Robert Lafont, né à Nîmes le et mort à Florence (Italie) le (à 86 ans)[1], est un universitaire et intellectuel français. Professeur de linguistique à l'université de Montpellier, il contribue dans les années 1970 à l'émergence d'une nouvelle théorie linguistique, la praxématique[réf. nécessaire]. Il s'est par ailleurs intéressé à l'histoire de la littérature occitane et aux sciences sociales (en particulier au travers d'essais politiques sur les espaces régionaux), tout en développant une activité littéraire soutenue d'expression occitane (essentiellement en provençal) et française et tout en s'engageant périodiquement en politique.
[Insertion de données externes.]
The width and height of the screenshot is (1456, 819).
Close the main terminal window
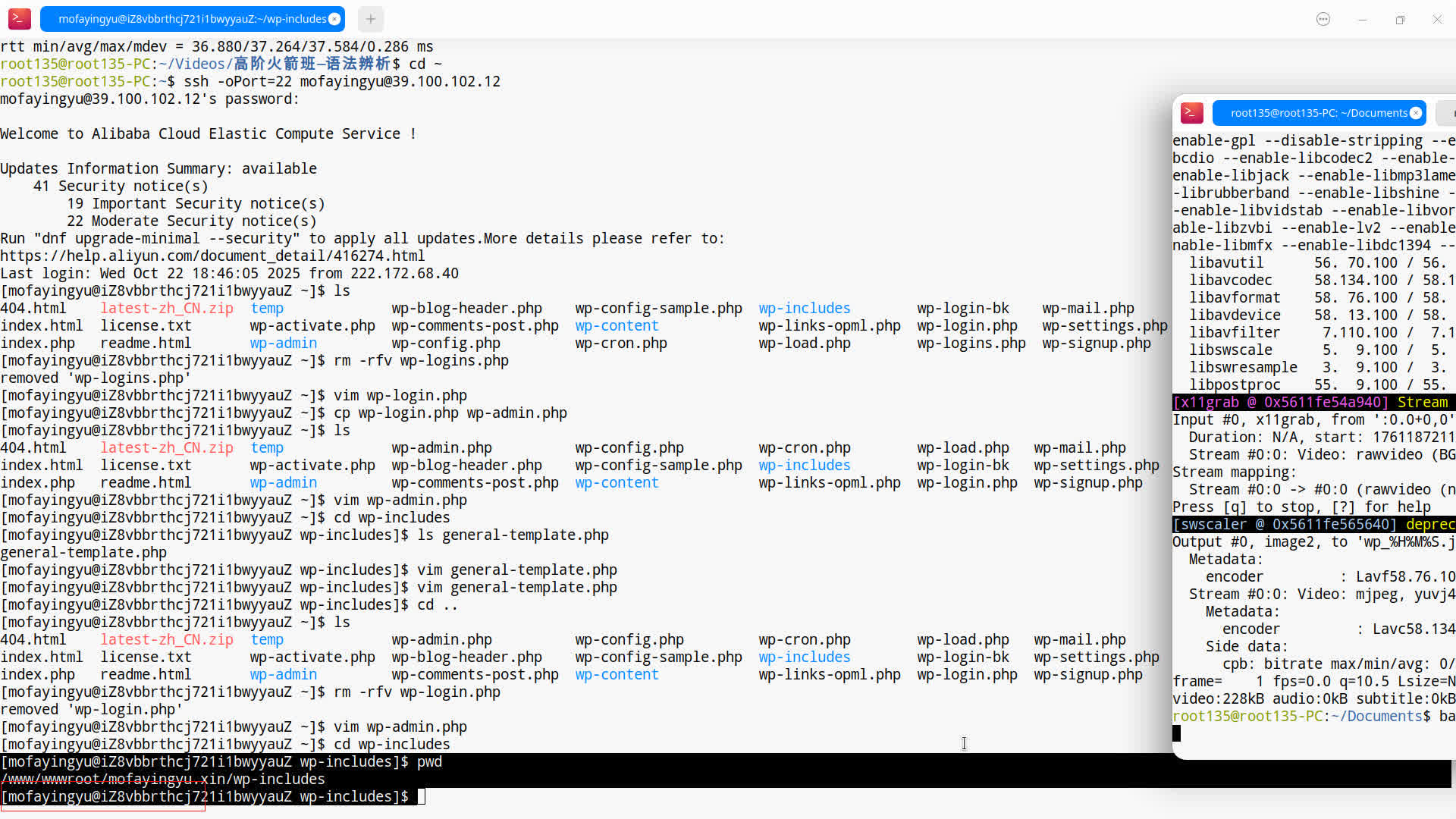pos(1437,19)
Robert Lafont laisse plus de cent titres publiés et environ mille articles.
Biographie
Le commencement du militantisme occitan et la guerre
De 1940 à 1943, il a étudié les lettres classiques à Montpellier. Durant cette période, de 1941 à 1942, il est devenu membre du Félibrige à Nîmes en 1941 et 1942, avant de créer le mouvement Joventuts Occitanas. À partir de l'été 1943 jusqu'au mois de mai de l'année suivante, il a dû travailler aux chantiers de la jeunesse française, en premier à Mauriac et puis à Lescar (Béarn). Après la libération il a travaillé quelques mois dans le cabinet du préfet du Gard avant d'être mobilisé, en 1945, dans les Troupes françaises d'occupation en Allemagne et en Autriche.
La maturation intellectuelle et sociale
Après la Libération, il est devenu membre du nouvel Institut d'études occitanes qui s'était créé en février 1945. Cette même année, le 3 décembre, il s'est marié avec Andrée Chauchard, une enseignante de français originaire d'Anduze. Ils ont eu deux enfants, Suzanne et Michel.
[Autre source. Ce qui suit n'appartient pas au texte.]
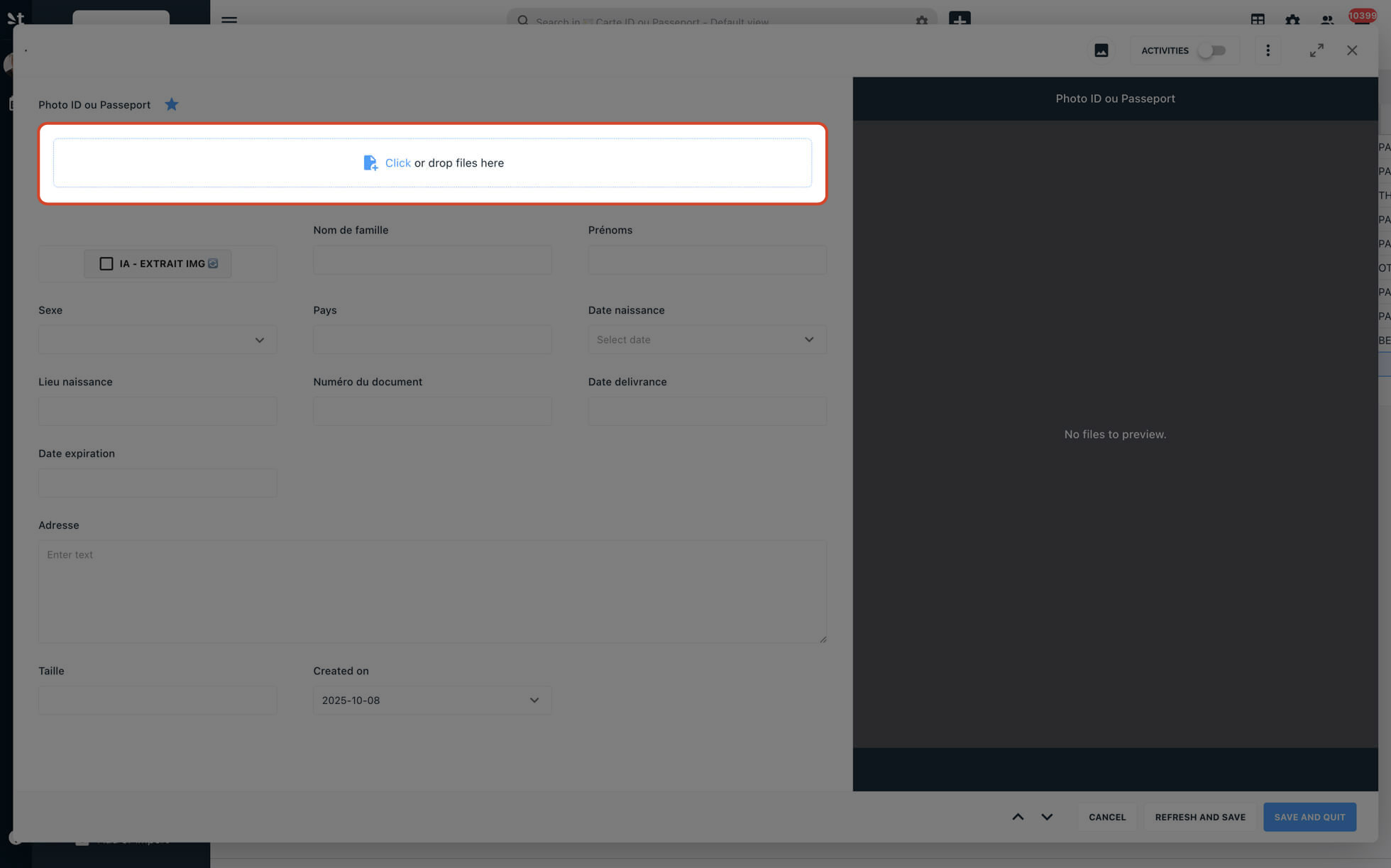The image size is (1391, 868).
Task: Click the 'Click' upload link
Action: [x=397, y=163]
Lafont a reçu l'influence des idées fédéralistes portées par Charles Camproux et sa revue Occitània, et de l'œuvre de Mistral. Il a édité en un journal, l'Ase negre, qui revendiquait ces orientations. Cependant au bout d'un certain temps, l'écrivain a commencé à s'éloigner du fédéralisme.
Dès 1949 Robert Lafont a été professeur à Bédarieux, Sète, Arles et finalement au lycée de Nîmes où il a travaillé jusqu'en 1964. Tout en travaillant dans l'enseignement secondaire, dès 1951, il était entré à l'université de Montpellier où il travaillait avec Camproux et où il enseignait l'occitan. Il est devenu universitaire d'une manière définitive en 1964. Il a terminé sa thèse, La Phrase occitane, qui a été publiée en 1967. En 1972, il est devenu titulaire de la chaire de langue et littérature occitanes de l'université Paul-Valéry de Montpellier. Il finira professeur émérite de cette université[1],[2],[3].
Carrière
Linguiste universitaire de profession, il fut tout à la fois polyglotte, romancier, poète, auteur de théâtre, essayiste, médiéviste. Écrivain polyvalent, son œuvre comporte près d'une centaine de livres et un millier d'articles en occitan, en français, en catalan[2]. On y trouve aussi bien des ouvrages sur l'histoire littéraire et l'histoire des sociétés, que des ouvrages sur la linguistique et la sociolinguistique, ou des ouvrages sur les déséquilibres socio-économiques en France et en Europe. Ses amis présentent Robert Lafont comme un citoyen du Monde et d'Europe, penseur et acteur majeur d'un occitanisme ouvert.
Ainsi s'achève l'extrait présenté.